The two main branching strategies people tend to advocate for are “Environment Branching” and “Feature Branching” so lets talk about the strategy itself, and then see how it affects your org.

Environment Branching

Environment branching models the fact that the software at your org has some kind of “release cycle” where a series of patches (in the git sense) are first in a “development” environment where the developers involved can work on the feature without impacting others. We then merge the dev branch into a “staging”/“testing”/“integration” environment where a patch or series of patches are released for other people in the org to test. Often this involves a QA team looking at the changes and validating that there aren’t any regression tests. Finally once everyone is happy we merge staging into production and deploy it.

┌┬──────┐    ┌┬───────┐    ┌┬──────┐
││ Dev  │    ││ Stage │    ││ Prod │
└┴──┬───┘    └┴──┬────┘    └┴──┬───┘
    │            │             │
   ┌┼┐           │             │
   └┼┴───────────┤             │
    │            │             │
   ┌┼┐          ┌┼┐            │
   └┼┘          └┼┘            │
    │            │             │
   ┌┼┐           ▼             │
   └┼┴───────────┐             │
    │            │             │
   ┌┼┐          ┌▼┐            │
   └┴┘          └─┴────────────┤
    ▼                          │
                              ┌┼┐
                              └─┘

Note that not every commit to the dev branch results in an equivalent merge to the staging branch. Infact sometimes there’ll be plenty of back/forth on the dev branch. Finally a set of features is selected and deployed to staging. Once it’s been debugged, it goes off to production. Of course, this is when everything goes smoothly. Most times you’ll have hotfixes that you’ll need to make to prod to fix additional bugs.

Different orgs deal with that differently. Sometimes we’ll have “hotfixes”, which bypass the branching model entirely. It allows us to take whatever is it prod, branch from it to fi xa bug and merge it straight back into prod without going through the other branches. That hotfix is then ported back to development.

This model, of course, has its pros/cons. But if it works for your org then it’s right for your org. I’ve outlined some caveats and things to think about if you decide to go with the environment branching model.

It forces a release cadence

When you have a single team working in this model it’s very easy. It also maps so cleanly to traditional engineering pipelines that it doesn’t require a lot of explanation or documentation. But this requires that each team working has its own “dev” branch/environment to ensure that they’re not impacting others testing. But this is expensive, so there’s a tradeoff. Often you’ll find “shared” dev environments, which are really just a very broken integration environment where you can’t really trust what’s happening, and a less broken integration environment. Just the inclusion of an environment that’s considering “integration” requires scheduled releases.

You need to ensure that your features aren’t impacting other developers and so you need to coordinate between internal teams.

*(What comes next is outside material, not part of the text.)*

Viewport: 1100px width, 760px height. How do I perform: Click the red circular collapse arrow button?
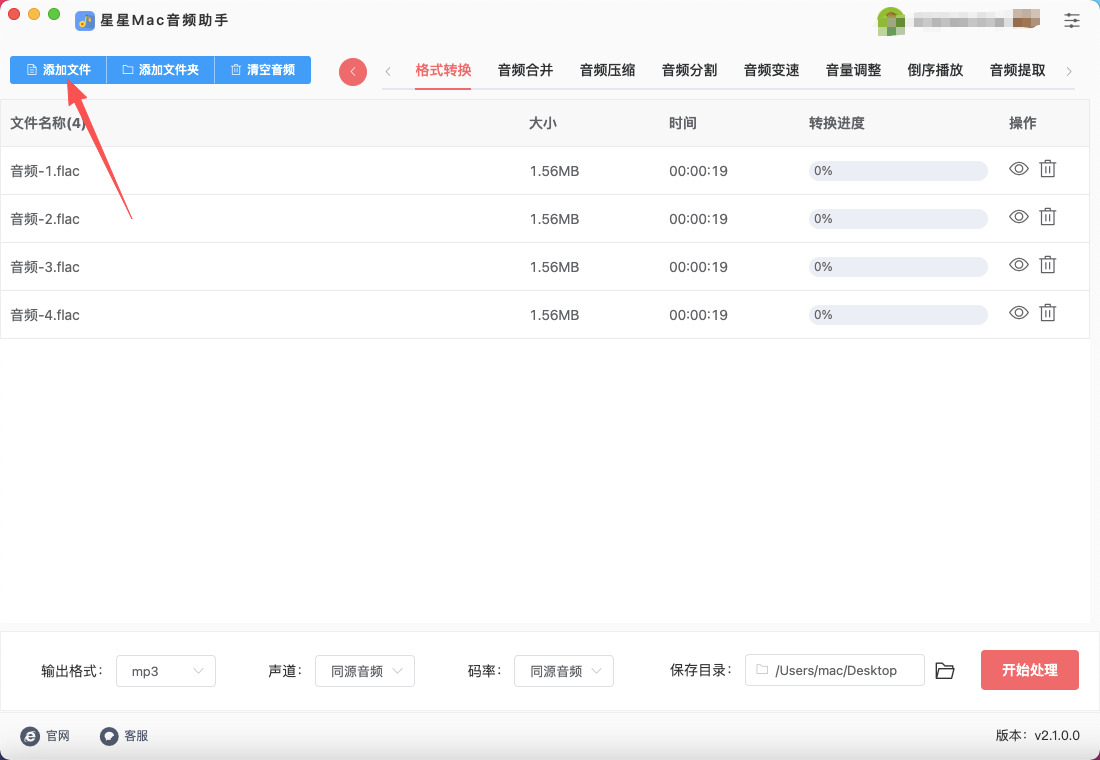click(x=353, y=71)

This takes time. It means while your changes can be tested in tandem in “dev”, eventually you’ll need to settle on what’s going out to production adn only those patches get moved into staging. Those patches get tested on for some time and then move into production. There you have a release cadence. Your cadence might be a day, or it might be two weeks. It doesn’t matter - that is your cadence. That is the minimal amount of time, on average, that it takes for a change to make it to production.

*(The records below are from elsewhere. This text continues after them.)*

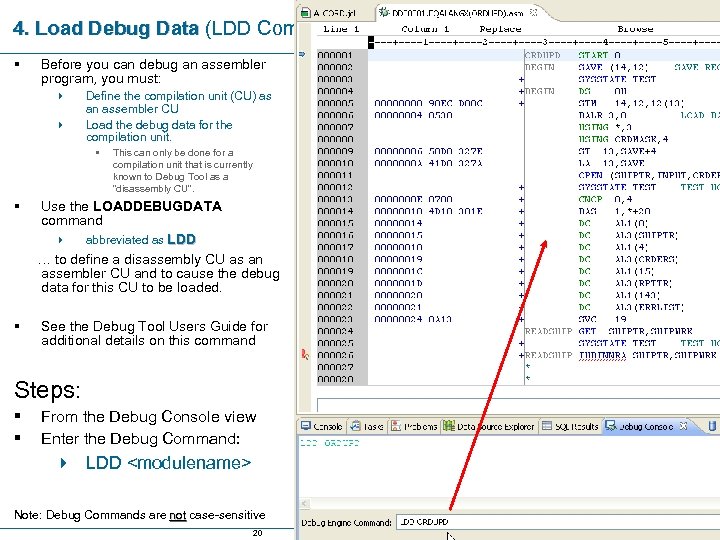Viewport: 720px width, 540px height.
Task: Close the Debug Console tab
Action: click(x=683, y=426)
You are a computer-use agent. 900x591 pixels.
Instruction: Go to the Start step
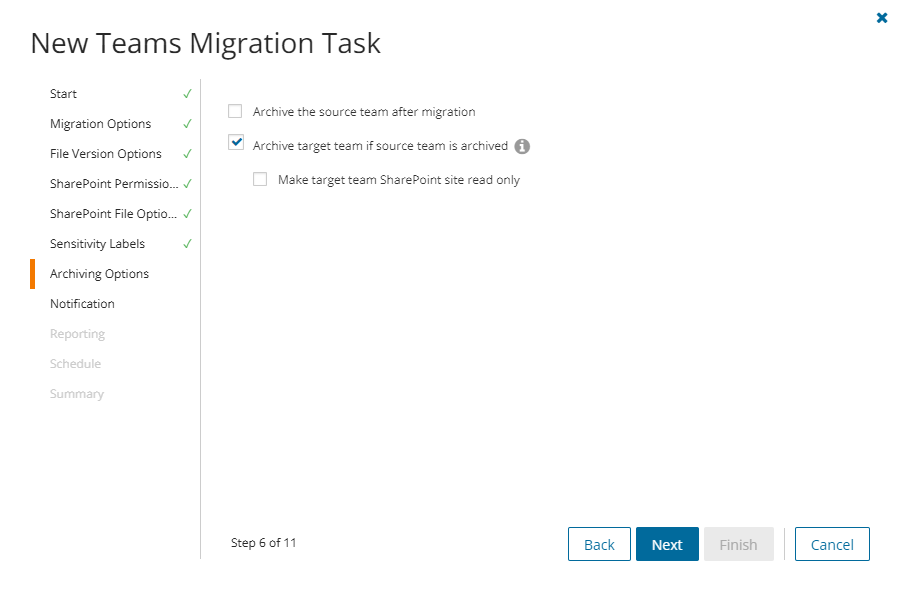[64, 94]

There are always ways to mitigate this problem, but I’d argue that it isn’t a real problem. Having a release cadence is perfectly fine once you have a product that has paying users. It ensures that releases can happen during low-volume traffic times and doesn’t impact as many users. It also ensures that users know when they can expect new features.

Have dedicated dev environments for each team with no shared resources to speed up the development time. Keep the “staging”/“integration” environment the only place where multiple features/bug-fixes are tested in tandem.
Declare your cadence officially so that everyone knows when the cutoff for a release is. Stick to this. No last minute sneaking in of changes allowed. This allows internal/external expectations for when new features will be rolled out.
Understand that there is a difference between deploying a change and releasing it to users.

It’s very easy for the branches to get out of sync

Since you now have multiple teams working it’s easy for features that everyone thinks is ready to make it to integration.. only to discover that they are quite broken. So we need to pull them out so that they’re not impacting anything else. But how do you do that? You can’t just muck with staging directly since merges from dev->staging will then break. So you need to actually back the change out in dev, then merge dev->staging to remove the change. But are you using squash+merge or rebase functionality? That can affect the method of resolution you decide on. Regardless, you can expect dev/staging/prod branches to get out of sync and you’ll need to manually intervene to sort that nonsense out.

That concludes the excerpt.